[Data records]
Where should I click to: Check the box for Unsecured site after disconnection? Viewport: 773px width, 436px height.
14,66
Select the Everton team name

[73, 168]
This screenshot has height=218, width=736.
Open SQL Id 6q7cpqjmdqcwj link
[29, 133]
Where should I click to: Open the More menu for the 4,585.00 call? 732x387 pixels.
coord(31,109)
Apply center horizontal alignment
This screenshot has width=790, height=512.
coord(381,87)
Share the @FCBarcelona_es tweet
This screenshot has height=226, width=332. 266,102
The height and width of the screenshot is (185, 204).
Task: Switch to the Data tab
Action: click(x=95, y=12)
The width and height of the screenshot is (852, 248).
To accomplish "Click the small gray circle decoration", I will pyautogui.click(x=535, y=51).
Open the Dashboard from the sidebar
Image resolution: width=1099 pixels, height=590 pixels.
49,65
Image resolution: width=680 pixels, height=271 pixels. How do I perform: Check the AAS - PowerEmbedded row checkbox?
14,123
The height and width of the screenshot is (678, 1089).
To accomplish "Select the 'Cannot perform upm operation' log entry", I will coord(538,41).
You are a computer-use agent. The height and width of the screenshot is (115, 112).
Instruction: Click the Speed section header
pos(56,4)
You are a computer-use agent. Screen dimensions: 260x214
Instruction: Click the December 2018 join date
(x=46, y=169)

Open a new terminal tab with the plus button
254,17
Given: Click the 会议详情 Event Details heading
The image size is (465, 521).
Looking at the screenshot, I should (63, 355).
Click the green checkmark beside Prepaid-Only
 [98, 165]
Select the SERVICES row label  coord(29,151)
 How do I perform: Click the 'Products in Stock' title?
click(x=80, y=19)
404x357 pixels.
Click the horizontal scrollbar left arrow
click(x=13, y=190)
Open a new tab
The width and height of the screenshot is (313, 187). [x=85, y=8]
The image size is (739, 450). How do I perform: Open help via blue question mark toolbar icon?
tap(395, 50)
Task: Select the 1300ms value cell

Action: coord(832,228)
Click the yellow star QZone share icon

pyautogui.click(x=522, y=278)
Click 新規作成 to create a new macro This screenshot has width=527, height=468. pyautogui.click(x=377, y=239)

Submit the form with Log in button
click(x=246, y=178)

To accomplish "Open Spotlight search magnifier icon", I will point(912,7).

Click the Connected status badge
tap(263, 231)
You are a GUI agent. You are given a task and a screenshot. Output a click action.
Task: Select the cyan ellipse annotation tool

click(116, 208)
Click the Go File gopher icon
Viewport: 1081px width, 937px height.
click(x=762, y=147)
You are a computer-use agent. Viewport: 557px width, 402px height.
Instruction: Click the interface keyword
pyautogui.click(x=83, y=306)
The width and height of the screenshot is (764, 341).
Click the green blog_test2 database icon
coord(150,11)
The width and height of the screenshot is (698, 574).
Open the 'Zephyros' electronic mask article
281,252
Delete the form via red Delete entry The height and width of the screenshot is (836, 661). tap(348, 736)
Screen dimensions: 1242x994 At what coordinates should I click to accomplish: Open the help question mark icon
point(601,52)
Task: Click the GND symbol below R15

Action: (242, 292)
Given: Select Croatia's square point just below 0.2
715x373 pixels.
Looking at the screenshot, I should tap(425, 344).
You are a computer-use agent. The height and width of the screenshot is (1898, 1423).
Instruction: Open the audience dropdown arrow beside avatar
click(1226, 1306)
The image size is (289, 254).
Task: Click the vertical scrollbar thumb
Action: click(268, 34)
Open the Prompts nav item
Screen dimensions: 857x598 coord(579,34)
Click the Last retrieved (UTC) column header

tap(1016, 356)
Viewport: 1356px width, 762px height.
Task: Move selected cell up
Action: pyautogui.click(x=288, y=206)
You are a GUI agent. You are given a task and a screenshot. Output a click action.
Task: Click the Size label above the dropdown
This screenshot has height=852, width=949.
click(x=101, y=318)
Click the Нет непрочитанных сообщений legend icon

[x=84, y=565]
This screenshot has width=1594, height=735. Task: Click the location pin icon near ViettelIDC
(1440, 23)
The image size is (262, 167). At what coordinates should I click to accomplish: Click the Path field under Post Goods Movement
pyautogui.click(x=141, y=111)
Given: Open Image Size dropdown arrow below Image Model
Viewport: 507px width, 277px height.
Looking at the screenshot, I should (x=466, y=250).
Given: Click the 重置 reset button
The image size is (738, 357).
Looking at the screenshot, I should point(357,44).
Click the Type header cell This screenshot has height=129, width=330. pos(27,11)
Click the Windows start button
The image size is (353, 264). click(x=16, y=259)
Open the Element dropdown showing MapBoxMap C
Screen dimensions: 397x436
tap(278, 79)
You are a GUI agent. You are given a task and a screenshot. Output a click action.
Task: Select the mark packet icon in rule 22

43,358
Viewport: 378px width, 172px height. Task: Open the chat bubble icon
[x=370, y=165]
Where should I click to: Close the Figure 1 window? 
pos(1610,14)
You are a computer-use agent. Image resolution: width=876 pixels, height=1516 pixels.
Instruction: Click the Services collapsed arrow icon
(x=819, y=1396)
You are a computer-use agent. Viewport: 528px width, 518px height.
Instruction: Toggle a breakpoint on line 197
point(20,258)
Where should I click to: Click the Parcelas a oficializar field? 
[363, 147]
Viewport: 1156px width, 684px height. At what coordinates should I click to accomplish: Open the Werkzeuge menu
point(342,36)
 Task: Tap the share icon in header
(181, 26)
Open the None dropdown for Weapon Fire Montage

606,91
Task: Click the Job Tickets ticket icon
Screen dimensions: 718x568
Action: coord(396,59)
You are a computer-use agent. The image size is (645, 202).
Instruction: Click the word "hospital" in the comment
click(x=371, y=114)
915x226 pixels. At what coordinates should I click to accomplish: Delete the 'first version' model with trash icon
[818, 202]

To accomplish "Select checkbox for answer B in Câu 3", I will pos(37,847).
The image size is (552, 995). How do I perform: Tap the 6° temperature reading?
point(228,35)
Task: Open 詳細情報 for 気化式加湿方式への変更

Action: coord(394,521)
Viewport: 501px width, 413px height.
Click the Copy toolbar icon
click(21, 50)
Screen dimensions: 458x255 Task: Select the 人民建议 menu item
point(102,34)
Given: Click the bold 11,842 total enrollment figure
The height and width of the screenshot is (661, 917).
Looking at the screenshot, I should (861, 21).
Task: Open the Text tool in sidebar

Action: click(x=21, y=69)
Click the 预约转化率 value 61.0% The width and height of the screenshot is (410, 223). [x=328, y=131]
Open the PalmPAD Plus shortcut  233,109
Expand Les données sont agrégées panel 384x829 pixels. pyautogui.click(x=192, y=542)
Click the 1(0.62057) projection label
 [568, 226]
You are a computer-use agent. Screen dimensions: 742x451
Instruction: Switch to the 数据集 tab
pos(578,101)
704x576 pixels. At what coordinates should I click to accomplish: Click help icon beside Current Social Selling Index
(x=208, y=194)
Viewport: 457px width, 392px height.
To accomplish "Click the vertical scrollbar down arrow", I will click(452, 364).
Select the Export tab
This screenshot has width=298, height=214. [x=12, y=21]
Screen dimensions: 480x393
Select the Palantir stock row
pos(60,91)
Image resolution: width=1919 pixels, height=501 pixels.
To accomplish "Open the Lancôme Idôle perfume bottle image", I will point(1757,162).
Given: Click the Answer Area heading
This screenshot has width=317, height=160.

[What the exercise asks] If a line in the records contains "entry", report it.

[Solution to this task]
To accomplish "Select the 'Cannot perform upm operation' log entry", I will coord(538,41).
Delete the form via red Delete entry The height and width of the screenshot is (836, 661). tap(348, 736)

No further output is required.